3- Anonymous Dumps
In many situation, what we want is basically to export the anonymized data into another database (for testing or to produce statistics). We will simply use pg_dump for that !
The Story
Paul has a website and a comment section where customers can express their views.
He hired a web agency to develop a new design for his website.
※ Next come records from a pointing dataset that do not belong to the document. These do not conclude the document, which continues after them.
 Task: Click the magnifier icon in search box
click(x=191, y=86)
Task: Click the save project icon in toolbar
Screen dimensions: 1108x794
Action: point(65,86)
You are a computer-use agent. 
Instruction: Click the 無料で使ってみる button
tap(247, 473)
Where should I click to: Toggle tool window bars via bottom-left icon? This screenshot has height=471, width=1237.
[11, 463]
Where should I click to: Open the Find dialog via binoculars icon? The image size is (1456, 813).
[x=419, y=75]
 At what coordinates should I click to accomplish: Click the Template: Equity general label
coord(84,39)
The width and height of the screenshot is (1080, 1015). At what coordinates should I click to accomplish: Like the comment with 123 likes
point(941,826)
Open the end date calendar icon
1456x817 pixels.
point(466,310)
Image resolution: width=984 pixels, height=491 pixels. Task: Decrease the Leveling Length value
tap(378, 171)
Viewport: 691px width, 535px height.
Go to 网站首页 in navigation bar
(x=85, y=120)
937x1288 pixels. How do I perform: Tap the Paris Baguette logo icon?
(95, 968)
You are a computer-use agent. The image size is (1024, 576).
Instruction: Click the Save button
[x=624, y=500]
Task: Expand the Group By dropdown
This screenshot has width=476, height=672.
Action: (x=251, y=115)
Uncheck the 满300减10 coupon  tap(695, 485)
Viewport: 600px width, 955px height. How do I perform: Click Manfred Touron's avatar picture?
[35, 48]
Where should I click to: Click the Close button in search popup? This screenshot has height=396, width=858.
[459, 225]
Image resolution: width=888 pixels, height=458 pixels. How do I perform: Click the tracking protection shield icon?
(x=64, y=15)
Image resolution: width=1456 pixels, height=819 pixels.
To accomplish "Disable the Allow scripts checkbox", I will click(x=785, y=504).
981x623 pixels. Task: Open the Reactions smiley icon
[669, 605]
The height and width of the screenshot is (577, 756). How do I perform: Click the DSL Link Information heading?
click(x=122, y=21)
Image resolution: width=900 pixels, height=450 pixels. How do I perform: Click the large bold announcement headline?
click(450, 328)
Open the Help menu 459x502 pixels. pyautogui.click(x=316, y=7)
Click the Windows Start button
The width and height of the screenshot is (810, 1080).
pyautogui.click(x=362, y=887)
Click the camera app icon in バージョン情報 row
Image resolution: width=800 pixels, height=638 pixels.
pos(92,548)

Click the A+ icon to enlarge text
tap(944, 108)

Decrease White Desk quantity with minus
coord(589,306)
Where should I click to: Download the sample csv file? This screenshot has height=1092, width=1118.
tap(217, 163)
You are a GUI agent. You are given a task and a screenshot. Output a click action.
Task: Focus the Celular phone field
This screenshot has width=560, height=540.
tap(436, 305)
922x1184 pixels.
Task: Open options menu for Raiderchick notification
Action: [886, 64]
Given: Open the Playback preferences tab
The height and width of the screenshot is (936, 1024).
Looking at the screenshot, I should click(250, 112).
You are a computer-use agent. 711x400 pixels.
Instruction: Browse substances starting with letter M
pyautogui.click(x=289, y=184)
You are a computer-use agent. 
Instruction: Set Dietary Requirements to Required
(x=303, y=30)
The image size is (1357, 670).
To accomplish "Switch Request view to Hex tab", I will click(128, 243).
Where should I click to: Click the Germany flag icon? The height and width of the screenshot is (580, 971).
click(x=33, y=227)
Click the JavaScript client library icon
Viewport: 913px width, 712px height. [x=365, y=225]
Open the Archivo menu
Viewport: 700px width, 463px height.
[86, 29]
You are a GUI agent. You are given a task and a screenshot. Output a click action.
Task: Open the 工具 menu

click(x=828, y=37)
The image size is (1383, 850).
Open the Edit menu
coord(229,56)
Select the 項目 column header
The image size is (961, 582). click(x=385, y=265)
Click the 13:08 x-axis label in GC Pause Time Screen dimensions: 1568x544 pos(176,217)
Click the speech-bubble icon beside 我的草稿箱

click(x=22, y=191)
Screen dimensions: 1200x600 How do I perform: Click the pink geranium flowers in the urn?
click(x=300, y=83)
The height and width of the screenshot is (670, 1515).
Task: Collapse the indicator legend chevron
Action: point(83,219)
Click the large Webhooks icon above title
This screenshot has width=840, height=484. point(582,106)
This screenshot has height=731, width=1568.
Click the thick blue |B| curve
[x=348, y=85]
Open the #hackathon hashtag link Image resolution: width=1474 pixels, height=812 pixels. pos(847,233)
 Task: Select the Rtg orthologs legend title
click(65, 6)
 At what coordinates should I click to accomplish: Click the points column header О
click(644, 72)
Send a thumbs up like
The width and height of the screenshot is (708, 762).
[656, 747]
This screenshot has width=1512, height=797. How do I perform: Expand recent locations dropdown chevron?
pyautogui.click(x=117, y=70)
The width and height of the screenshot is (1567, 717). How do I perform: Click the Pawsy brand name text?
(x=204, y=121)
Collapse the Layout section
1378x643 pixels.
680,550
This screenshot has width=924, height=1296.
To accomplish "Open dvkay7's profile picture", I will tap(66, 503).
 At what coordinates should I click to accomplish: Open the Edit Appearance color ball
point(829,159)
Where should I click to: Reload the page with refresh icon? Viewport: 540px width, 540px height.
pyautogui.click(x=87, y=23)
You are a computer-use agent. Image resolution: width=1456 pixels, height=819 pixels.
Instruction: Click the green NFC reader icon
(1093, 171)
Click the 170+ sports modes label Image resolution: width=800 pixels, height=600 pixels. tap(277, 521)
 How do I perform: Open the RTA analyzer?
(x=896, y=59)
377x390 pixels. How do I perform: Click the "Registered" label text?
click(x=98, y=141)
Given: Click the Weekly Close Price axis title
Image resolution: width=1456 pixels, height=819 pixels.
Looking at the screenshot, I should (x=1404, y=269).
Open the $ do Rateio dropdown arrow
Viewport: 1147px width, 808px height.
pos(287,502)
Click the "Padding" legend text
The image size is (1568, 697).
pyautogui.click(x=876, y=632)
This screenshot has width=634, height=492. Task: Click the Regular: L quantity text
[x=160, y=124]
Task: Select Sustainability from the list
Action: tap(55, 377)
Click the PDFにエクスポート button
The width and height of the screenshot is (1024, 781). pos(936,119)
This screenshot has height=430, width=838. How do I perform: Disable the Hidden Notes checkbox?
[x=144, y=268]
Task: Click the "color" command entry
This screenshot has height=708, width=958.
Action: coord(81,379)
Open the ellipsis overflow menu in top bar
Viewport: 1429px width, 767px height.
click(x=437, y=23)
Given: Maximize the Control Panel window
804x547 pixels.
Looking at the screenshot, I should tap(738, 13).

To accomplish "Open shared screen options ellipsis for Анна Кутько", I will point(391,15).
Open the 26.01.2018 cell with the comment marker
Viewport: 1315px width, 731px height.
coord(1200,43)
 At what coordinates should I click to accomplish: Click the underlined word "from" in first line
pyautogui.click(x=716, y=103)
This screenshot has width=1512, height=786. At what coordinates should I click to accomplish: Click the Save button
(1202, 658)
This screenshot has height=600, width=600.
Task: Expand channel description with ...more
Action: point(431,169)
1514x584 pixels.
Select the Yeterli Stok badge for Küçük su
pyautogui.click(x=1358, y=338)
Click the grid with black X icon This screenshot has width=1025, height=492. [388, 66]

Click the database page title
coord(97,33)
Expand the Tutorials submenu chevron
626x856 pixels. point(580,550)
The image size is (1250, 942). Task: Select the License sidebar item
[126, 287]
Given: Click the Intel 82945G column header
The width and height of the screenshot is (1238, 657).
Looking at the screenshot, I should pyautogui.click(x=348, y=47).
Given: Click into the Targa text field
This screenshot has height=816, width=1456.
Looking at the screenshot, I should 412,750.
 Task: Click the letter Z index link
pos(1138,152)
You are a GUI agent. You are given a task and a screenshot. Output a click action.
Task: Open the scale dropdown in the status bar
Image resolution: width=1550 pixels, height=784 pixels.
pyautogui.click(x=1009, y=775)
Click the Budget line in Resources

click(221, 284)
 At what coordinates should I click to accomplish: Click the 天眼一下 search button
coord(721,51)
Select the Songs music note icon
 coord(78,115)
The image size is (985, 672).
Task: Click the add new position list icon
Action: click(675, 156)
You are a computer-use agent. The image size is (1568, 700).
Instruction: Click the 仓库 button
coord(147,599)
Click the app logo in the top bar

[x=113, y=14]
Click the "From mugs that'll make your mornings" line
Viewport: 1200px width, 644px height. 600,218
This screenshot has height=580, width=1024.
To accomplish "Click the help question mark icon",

The
agency asked for a SQL export (dump) of the current website database.
Paul wants to clean
the database export and remove any personal
information contained in the comment section.
How it works
Learning Objective
- Extract the anonymized data from the database
- Write a custom masking function to handle a JSON field.
Load the data
DROP TABLE IF EXISTS website_comment CASCADE;
CREATE TABLE website_comment (id SERIAL PRIMARY KEY,
message JSONB);
INSERT INTO website_comment
VALUES (1, json_build_object('meta', json_build_object('name', 'Lee Perry', 'ip_addr','40.87.29.113'), 'content', 'Hello Nasty!')),
(2, json_build_object('meta', json_build_object('name', '', 'email', 'biz@bizmarkie.com'), 'content', 'Great Shop')),
(3,json_build_object('meta', json_build_object('name','Jimmy'), 'content','Hi ! This is me, Jimmy James'));
Check the content of the website comments:
SELECT message->'meta'->'name' AS name,
message->'content' AS content
FROM website_comment
ORDER BY id ASC
name | content |
---|---|
Lee Perry | Hello Nasty! |
Great Shop | |
Jimmy | Hi ! This is me, Jimmy James |
Activate the extension
CREATE EXTENSION IF NOT EXISTS anon;
Masking a JSON column
The comment
field is filled with personal information and the fact the
field does not have a standard schema makes our tasks harder.
In general, unstructured data are difficult to mask.
As we can see, web visitors can write any kind of information in the comment section. Our best option is to remove this key entirely because there's no way to extract personal data properly.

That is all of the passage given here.